RECORDS FOR THIS EXERCISE Block Start

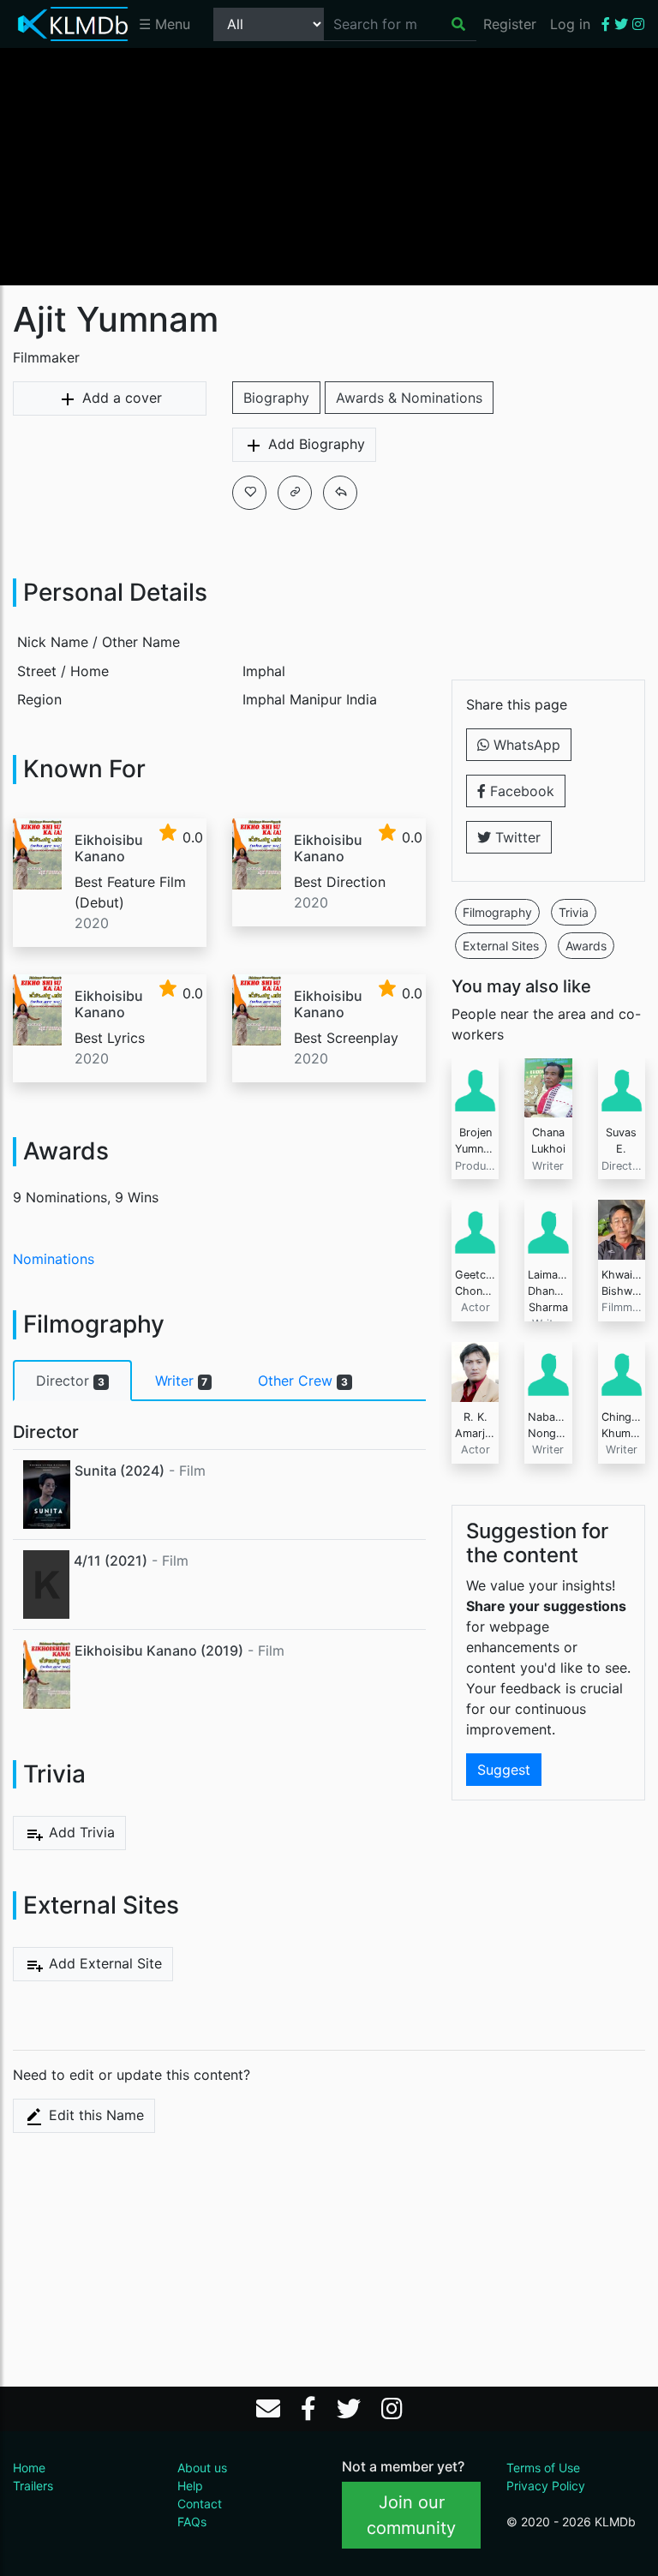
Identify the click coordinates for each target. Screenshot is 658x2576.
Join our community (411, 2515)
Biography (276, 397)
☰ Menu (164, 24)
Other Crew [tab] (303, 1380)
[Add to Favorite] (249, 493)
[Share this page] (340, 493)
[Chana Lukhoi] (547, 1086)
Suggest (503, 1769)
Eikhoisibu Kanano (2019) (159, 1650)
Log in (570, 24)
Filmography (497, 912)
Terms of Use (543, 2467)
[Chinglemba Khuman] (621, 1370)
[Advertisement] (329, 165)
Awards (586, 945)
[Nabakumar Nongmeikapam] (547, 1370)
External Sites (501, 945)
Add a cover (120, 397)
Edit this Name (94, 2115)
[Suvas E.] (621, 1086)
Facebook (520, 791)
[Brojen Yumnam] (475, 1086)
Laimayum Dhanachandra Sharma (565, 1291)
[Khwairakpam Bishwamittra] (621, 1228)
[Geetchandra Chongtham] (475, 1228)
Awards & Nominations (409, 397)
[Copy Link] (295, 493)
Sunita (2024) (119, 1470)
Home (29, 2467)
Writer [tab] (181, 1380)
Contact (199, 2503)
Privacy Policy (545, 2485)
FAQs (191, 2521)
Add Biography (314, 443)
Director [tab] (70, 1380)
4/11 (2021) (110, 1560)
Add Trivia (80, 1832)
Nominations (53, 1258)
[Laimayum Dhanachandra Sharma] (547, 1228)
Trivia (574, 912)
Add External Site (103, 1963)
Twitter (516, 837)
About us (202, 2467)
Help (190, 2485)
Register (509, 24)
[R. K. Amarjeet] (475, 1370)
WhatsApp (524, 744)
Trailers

RECORDS FOR THIS EXERCISE Block End

## [EXERCISE DIRECTIONS]
For the listing above, identify each line bearing "Dhanachandra".

## [RESULT]
Laimayum Dhanachandra Sharma (565, 1291)
[Laimayum Dhanachandra Sharma] (547, 1228)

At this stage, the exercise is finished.